The Reno 6 Z runs on Android 11, with Color OS 11.1. Thia make it quite easy to navigate and personalize. It comes preinstalled with a bunch of apps, both Oppo-specific and some third-party ones. Some of these you’d likely want to keep, and the rest you can just delete, but it’s nice to see that it’s packing. Oh, and it can also connect to 5G networks, so that’s a nice touch. 

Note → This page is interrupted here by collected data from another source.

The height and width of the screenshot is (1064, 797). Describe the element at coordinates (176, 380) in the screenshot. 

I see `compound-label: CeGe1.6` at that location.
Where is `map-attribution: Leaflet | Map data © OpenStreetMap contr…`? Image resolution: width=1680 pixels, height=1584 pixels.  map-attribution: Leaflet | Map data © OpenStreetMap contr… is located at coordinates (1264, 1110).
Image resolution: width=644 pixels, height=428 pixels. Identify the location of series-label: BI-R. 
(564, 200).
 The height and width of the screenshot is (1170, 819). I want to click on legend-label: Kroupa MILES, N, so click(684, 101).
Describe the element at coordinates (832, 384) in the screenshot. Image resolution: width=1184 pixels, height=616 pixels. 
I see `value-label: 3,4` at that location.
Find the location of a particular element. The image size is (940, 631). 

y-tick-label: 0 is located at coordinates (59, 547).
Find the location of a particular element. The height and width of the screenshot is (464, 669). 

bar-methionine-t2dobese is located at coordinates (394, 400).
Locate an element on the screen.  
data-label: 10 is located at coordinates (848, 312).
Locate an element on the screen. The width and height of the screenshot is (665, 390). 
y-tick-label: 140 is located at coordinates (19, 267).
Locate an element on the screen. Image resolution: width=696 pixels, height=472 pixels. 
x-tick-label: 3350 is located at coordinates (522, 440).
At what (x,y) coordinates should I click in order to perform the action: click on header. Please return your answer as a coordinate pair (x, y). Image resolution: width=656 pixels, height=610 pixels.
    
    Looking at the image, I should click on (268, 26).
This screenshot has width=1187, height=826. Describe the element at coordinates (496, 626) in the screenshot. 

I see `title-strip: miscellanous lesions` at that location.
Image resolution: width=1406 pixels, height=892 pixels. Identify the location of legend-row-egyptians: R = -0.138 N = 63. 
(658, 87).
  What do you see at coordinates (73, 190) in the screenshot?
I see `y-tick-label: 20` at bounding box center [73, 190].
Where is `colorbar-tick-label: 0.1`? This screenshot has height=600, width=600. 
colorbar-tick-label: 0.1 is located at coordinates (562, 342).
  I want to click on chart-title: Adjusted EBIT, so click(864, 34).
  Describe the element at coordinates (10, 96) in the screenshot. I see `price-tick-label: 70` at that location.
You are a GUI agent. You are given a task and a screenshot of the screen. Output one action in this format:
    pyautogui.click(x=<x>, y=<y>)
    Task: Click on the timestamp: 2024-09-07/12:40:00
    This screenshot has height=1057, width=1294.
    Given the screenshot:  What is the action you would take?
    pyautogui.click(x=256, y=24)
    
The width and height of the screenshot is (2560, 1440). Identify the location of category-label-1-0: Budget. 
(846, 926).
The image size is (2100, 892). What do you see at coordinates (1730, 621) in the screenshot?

The sleek lines of the Reno 6 Z are definitely sexy, as is the slim bezel. It won’t look out of place in a casual environment. It also comes in two colorways: aurora and black. We got the aurora version for the review and I suppose the best way to describe it is it’s similar to those pearl finish paint jobs on cars. And if you’re into that, then great. While it is sleek, it’s a bit hit or miss, depending on the colors you normally wear. It’s nothing an opaque case won’t solve, but I imagine the black would do better if you’re more a sport/safari jacket kind of guy who wears mostly neutrals.

Overall, this is a mid-range offering that packs a lot of punch in the camera department. So if you’re in the market for a phone that you’ll mostly be using to shoot things with (and don’t want to pay the premium for the higher end of the mobile phone spectrum) this is going to fit the bill.